Authors sometimes begin their books with a quote from a better-known writer, perhaps hoping to invite some kind comparison with reviewers. Often this conceit (in both senses) is misguided, serving only to point up the differences between the illustrious and the ordinary. Here, Cusk has chosen a quote by Katherine Mansfield, and it must be said that if there were ever a young British writer capable of holding a torch to Mansfield, it would be Cusk. Two of her three previous novels have won awards and The Lucky Ones, structured as a series of interlinked and overlapping short stories, is well up to standard, with the beautifully observed vignettes of everyday life and the precision of language that are Cusk's hallmarks. The book begins with a birth, traumatic and unwelcome. The birth in question is an event to be delayed as soon as possible because the young mother, in prison for a murder she did not commit, knows that the moment the baby is born and ceases to be part of her they will be separated. The campaigning lawyer who was seeking to win her a place in an oversubscribed mother-and-baby unit has become ill, and the child will now be placed with foster parents. This ambivalence over birth and motherhood continues the theme, of course, of the author's recent non-fiction book, A Life's Work, which dealt with her own feelings about becoming a mother for the first time. Babies and motherhood are recurring themes through the rest of the stories: an overbearing mother has mixed feelings about her bohemian daughter's attitude to her baby; a young father leaves his wife and young child to go skiing with friends; the campaigning lawyer in the background of the first story moves to the country with his wife, a newspaper columnist, and she strikes up an unusual friendship with a local woman. Unlike the many writers who stick to a familiar setting, Rachel Cusk seems equally sensitive to the realities of life on a sink estate to those of an impoverished middle-class mother in an abusive relationship, trying to keep up appearances to her village neighbours, and her sympathetic portraits mean that you really care what happens to her finely drawn characters. (Kirkus UK)

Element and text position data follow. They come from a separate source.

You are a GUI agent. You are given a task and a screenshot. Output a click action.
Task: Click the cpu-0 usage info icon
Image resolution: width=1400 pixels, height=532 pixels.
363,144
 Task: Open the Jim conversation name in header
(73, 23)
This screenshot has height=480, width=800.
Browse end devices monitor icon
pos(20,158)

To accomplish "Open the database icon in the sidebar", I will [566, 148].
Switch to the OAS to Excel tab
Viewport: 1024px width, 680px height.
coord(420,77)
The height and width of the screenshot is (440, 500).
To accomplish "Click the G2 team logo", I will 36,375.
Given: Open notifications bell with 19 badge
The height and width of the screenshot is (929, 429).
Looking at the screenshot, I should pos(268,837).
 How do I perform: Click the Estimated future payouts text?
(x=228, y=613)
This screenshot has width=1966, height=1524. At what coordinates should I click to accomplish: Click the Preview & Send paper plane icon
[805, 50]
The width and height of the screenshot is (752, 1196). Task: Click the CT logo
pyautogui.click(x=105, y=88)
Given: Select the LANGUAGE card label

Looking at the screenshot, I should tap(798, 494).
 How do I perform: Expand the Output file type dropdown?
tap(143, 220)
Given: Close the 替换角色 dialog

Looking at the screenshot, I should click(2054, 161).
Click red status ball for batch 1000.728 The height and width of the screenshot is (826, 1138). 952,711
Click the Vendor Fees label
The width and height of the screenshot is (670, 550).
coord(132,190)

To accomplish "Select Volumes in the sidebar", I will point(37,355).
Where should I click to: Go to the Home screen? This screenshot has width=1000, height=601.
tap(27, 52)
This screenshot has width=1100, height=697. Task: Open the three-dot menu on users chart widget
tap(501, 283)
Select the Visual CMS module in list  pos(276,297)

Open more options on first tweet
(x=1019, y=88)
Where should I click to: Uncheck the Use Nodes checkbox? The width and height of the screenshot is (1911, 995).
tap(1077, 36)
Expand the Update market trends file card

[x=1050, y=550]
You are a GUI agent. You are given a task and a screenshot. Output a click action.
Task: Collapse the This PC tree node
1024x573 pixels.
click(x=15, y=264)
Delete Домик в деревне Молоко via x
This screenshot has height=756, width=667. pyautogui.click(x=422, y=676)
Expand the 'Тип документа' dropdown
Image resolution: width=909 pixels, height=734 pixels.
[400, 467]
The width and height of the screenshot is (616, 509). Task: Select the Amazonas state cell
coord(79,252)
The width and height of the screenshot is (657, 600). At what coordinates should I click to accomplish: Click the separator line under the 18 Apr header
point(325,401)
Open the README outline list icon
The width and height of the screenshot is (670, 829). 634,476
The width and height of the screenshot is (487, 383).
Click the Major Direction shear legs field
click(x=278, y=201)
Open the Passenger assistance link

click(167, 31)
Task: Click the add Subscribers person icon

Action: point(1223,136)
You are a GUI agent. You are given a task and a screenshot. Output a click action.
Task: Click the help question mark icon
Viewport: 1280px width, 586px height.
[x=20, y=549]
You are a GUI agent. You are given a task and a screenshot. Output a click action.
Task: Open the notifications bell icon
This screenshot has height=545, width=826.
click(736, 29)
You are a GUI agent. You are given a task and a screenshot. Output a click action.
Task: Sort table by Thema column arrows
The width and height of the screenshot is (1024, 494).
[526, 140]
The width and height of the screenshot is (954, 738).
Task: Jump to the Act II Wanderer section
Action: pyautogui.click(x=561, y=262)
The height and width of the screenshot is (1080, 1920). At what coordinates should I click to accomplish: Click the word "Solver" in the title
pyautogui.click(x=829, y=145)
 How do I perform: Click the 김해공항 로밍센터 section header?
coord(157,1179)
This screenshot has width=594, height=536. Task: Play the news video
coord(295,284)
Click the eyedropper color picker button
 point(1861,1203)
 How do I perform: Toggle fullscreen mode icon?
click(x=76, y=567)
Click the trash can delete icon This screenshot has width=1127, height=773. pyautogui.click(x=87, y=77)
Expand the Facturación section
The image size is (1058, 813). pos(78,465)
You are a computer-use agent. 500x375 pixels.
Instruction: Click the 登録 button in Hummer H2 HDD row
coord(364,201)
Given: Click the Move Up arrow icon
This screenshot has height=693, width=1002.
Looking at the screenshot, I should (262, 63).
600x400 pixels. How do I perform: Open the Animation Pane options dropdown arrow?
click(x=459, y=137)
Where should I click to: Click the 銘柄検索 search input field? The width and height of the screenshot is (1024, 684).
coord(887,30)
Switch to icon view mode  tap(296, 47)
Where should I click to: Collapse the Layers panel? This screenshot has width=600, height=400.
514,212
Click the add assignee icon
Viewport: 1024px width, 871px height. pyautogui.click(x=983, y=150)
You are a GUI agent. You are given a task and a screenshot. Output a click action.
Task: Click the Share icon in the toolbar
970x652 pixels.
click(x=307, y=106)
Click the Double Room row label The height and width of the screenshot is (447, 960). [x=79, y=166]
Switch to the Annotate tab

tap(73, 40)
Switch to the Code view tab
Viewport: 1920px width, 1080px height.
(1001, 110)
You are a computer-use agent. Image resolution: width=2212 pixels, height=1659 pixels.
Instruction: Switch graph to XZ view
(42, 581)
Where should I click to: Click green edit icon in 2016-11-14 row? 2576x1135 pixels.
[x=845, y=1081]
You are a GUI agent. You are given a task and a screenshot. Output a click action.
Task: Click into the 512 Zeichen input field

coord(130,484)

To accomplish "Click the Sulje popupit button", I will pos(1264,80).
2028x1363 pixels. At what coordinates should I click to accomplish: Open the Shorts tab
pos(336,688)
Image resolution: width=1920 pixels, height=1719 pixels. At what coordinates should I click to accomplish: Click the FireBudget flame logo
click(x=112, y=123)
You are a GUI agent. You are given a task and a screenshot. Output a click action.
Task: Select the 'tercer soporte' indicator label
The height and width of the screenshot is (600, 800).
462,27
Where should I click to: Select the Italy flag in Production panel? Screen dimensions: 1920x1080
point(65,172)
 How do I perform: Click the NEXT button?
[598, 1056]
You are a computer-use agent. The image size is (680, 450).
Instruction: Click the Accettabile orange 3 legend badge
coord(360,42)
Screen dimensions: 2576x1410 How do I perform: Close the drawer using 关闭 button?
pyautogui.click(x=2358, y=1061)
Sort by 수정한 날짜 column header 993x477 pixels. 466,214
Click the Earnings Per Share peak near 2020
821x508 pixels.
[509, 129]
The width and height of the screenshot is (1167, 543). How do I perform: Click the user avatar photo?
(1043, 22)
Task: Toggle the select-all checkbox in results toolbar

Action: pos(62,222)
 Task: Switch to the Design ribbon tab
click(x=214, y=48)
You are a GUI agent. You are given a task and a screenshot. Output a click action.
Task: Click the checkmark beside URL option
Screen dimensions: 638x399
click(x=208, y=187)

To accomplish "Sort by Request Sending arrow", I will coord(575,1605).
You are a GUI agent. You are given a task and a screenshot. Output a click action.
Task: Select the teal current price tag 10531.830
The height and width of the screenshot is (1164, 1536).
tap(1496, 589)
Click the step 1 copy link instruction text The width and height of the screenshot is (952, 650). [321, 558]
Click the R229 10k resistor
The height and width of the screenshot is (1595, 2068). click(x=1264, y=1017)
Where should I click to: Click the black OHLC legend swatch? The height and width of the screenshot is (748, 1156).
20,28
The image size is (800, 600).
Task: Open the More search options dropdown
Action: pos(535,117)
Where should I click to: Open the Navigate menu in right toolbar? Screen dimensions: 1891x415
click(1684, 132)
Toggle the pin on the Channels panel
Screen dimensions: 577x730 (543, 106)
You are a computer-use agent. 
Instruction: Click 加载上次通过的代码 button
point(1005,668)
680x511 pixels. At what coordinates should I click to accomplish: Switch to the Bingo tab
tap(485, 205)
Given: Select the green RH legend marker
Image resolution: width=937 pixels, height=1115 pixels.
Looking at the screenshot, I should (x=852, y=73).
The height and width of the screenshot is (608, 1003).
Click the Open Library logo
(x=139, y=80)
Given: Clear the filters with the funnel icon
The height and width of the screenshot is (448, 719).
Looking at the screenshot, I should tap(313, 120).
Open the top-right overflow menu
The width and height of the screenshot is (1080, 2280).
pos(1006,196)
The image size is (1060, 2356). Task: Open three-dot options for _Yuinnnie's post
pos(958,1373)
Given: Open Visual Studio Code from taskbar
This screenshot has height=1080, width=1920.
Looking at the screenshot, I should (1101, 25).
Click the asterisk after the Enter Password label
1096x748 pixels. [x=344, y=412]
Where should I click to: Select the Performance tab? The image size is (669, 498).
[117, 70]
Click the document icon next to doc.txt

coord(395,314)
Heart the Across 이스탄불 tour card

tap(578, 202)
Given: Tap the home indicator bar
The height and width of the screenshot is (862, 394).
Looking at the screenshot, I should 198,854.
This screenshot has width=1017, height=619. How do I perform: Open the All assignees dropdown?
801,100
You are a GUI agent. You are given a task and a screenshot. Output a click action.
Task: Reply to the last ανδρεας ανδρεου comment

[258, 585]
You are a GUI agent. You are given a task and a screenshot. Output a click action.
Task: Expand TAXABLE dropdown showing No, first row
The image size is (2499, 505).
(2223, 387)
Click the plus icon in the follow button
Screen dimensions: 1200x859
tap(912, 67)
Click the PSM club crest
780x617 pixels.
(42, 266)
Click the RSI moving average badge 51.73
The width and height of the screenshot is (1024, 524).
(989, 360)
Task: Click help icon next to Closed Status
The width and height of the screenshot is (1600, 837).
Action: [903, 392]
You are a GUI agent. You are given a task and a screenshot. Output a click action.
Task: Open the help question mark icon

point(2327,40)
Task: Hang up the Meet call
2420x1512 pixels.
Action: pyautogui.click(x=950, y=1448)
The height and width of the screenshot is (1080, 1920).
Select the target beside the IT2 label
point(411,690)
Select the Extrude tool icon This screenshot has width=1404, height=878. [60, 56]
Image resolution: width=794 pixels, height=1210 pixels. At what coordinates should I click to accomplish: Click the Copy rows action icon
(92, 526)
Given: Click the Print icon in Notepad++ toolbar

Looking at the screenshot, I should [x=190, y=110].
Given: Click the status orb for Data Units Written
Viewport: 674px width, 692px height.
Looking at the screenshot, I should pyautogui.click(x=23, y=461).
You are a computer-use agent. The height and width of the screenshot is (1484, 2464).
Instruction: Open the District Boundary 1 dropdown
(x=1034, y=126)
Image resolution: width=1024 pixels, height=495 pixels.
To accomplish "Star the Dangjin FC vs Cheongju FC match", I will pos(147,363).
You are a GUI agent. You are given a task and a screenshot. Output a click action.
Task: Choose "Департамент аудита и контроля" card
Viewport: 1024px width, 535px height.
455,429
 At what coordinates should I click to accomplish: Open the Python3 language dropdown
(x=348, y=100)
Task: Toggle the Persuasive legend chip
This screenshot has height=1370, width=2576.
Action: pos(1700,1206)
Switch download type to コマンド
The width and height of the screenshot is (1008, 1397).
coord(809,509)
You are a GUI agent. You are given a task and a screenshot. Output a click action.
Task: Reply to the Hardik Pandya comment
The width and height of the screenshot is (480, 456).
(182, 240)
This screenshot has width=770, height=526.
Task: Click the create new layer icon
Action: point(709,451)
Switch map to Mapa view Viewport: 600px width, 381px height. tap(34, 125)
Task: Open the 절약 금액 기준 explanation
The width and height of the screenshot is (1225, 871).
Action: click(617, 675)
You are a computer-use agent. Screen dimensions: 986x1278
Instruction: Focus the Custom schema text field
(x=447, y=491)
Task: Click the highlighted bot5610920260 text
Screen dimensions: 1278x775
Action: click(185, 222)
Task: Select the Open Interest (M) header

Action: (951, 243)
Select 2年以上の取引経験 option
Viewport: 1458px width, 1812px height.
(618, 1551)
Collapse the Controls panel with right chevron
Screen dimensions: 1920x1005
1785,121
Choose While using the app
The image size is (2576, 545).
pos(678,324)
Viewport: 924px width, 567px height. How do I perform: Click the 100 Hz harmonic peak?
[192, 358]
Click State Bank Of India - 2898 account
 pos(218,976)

'The Lucky Ones has a theme equal to its author's wit, intelligence and genius for observation. This novel is not a particularly comfortable place to be, partly because it's so much like life and partly because Rachel Cusk is brilliant at depicting unattractive characters. But anyone who has ever lived in a family will relish it.' Cressida Connolly, Daily Telegraph 'Her prose is measured and poised. She shares Virginia Woolf's interest in making art out of the minutiae of women's inner monologues.' Stephanie Merritt, Observer 'Compelling, profound and crafted in precise prose dripping with wit.' John Harding, Daily Mail 'You want to gasp with the shock of recognition at a rarely articulated thought delivered with a visceral punch.' Independent 'Restrained, elegant and fiercely observant.' Jane Shillilng, Daily Telegraph 'Impressively written' Marie Claire 'Cusk's writing unsettles by transforming the everyday into a strange and frightening place. She has taken old concerns and given them new life. All this is accomplished with her startling prose!The nuances of relationships, of motives which cannot be understood, are given voice, and it is a magical one.' Kath Murphy, Scotland on Sunday Cusk's is a unique voice! her observations are so intelligent and multi-layered! her style has a rhythm that sucks you in and pulls you along! An intelligent read from a stong feminist voice of our times.' Time Out 'This is not a book about the joy of families, but one which will be recognised by anyone who has children as being full of uncomfortable truth.' Lesley Garner, Evening Standard


Author Information

Rachel Cusk is the author of six novels and one memoir. The first, Saving Agnes, won the Whitbread First Novel Award. A Life's Work: On Becoming a Mother, is a personal exploration of motherhood. Other works include The Country Life, which won a Somerset Maugham Award, The Lucky Ones, which was shortlisted for the Whitbread Prize, In the Fold, and Arlington Park, which was shortlisted for the Orange Prize for Fiction. In 2003 Rachel Cusk was nominated by Granta magazine as one of 20 'Best of Young British Novelists'.